En mai, les prix ont ainsi accusé une baisse record de près de 16% en glissement annuel. Une baisse qui reste toutefois insuffisante, selon la majorité des analystes, pour relancer le secteur.
Le secrétaire au Trésor Henry Paulson répète régulièrement que l’immobilier est aujourd’hui le plus gros danger pour l’économie américaine. Fin juillet, il avertissait que les saisies risquaient de rester «considérablement élevées cette année et l’an prochain», et que les prix allaient «continuer à baisser au niveau national».

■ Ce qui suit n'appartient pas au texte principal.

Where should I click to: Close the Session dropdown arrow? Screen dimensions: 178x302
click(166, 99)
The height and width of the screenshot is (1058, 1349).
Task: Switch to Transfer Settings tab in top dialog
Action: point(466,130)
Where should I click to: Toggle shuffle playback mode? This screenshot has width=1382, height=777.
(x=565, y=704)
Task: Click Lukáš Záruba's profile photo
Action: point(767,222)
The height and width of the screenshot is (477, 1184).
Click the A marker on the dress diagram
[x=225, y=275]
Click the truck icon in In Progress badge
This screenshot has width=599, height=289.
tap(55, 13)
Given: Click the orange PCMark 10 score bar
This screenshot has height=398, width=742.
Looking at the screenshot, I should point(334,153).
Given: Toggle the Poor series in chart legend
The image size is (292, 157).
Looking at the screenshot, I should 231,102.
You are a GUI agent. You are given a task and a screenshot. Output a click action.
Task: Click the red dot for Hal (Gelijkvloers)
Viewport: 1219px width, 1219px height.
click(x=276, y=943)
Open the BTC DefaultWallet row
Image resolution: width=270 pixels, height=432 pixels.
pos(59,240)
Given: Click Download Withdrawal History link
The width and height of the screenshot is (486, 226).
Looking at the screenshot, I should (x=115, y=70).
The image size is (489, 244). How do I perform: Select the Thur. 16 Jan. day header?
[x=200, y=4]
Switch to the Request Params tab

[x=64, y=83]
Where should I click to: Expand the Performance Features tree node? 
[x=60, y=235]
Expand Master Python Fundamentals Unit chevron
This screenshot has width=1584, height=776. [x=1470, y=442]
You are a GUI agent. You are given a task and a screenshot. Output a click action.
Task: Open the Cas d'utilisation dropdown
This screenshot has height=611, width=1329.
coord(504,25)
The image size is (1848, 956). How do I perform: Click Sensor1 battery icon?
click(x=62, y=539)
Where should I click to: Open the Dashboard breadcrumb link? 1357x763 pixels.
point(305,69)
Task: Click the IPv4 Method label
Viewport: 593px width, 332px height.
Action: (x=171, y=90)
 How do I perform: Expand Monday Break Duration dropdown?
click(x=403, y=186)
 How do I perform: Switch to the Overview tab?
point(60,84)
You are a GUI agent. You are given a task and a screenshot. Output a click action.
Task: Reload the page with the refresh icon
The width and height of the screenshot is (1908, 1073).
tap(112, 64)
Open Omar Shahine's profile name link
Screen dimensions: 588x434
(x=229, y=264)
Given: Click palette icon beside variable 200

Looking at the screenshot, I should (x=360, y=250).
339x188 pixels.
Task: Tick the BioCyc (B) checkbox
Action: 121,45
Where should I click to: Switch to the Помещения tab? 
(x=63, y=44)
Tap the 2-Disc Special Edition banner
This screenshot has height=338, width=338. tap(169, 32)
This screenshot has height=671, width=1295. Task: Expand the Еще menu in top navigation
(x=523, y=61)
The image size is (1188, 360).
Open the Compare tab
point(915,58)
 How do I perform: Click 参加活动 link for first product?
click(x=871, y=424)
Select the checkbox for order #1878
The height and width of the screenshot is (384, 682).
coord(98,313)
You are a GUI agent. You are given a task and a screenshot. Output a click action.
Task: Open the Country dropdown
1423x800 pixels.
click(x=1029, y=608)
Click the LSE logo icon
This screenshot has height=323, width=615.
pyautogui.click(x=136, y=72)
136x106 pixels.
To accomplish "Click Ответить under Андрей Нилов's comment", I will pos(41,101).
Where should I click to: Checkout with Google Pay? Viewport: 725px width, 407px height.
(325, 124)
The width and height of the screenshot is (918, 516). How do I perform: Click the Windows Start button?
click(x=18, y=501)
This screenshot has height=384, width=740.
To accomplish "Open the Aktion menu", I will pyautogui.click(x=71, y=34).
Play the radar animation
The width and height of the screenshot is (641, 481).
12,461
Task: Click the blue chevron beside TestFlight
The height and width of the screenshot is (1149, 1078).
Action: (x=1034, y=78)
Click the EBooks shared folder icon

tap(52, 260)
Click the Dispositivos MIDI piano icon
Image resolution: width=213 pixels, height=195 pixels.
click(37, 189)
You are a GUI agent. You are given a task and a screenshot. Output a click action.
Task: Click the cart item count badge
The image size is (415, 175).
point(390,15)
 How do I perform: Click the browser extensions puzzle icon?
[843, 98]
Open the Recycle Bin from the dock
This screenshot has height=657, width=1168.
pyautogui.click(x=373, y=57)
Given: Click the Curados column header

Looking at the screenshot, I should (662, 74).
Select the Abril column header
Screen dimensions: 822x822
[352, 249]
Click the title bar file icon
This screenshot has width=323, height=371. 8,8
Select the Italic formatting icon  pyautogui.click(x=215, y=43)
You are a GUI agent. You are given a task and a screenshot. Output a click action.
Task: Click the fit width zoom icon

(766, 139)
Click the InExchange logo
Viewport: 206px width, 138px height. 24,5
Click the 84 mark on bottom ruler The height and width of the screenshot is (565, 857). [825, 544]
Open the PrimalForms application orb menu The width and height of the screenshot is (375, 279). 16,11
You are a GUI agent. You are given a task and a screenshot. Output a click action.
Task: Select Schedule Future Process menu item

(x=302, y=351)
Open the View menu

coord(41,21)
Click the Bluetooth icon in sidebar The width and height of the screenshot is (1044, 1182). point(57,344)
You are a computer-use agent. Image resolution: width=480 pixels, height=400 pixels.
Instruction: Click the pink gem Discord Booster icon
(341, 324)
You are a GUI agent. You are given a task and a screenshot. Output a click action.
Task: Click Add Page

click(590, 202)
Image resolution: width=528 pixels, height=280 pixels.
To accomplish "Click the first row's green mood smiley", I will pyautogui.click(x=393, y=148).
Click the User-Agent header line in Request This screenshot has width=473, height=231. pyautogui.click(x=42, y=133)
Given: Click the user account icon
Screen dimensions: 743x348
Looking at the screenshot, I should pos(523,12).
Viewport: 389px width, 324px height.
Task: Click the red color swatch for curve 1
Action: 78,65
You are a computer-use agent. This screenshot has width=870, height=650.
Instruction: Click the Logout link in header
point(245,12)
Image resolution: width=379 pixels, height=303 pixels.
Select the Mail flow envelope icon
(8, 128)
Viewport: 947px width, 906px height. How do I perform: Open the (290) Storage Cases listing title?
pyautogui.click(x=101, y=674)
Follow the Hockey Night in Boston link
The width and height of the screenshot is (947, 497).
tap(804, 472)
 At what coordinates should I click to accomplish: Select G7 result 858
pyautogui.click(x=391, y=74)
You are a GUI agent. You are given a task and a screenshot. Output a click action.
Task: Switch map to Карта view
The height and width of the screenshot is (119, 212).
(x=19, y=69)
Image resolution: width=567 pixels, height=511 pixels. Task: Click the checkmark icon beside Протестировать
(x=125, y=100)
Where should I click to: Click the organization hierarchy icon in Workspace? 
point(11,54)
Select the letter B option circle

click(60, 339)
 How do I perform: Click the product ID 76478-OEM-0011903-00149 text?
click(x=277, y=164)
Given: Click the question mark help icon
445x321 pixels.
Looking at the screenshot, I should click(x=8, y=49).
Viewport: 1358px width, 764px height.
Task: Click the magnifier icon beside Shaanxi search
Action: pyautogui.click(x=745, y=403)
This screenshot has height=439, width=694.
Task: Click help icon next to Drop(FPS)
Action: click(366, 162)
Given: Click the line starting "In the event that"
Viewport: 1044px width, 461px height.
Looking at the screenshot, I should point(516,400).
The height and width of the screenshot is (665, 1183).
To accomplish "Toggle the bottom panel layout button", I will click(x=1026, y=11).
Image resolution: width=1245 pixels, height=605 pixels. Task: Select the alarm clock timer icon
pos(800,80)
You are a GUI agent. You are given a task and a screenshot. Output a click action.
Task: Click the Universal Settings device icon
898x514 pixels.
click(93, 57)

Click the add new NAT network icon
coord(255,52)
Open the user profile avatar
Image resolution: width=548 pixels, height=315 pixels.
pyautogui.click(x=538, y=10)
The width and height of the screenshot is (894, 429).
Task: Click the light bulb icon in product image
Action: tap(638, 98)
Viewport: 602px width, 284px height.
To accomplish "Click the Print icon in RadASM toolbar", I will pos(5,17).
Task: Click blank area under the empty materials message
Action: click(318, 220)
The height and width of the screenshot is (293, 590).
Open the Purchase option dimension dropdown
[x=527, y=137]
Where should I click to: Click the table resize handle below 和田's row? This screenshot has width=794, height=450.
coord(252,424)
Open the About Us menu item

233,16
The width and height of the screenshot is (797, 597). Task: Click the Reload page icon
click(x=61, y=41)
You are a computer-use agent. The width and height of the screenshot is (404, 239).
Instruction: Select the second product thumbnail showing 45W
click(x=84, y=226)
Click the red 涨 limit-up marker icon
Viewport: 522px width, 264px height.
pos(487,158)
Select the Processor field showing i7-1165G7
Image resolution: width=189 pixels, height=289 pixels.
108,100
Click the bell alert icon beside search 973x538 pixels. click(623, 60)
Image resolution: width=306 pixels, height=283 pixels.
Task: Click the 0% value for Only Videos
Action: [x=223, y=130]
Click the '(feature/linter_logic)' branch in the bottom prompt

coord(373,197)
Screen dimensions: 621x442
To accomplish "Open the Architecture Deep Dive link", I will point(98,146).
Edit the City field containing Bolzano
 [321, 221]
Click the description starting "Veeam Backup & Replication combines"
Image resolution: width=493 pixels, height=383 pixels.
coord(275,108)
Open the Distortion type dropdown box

Plusieurs facteurs entrent en jeu. D’abord, les prix dans leur ensemble sont encore loin de leurs niveaux d’avant la bulle, soulignent les analystes du groupe financier Banque TD dans une étude récente. «La correction n’est pas terminée» et les prix devront vraisemblablement continuer à baisser, «avec des pertes massives dans des villes comme Los Angeles, Miami ou Las Vegas qui avaient connu les hausses les plus fortes», avertissent-ils. Ensuite, le volume des stocks est tellement élevé (11 mois environ dans l’ancien, 10 pour le neuf) qu’il faudra que les vendeurs abaissent encore leurs prétentions pour permettre un retour à la normale, généralement estimé autour de 5 mois de stocks par les analystes.
Dans ce contexte «la part croissante des logements saisis dans le total des ventes n’augure rien de bon pour les prix de l’immobilier», note Ethan Harris de Lehman Brothers, qui table sur une baisse des prix de 25 à 30% au cours de la phase de correction du cycle, qui s’achèvera selon lui fin 2009.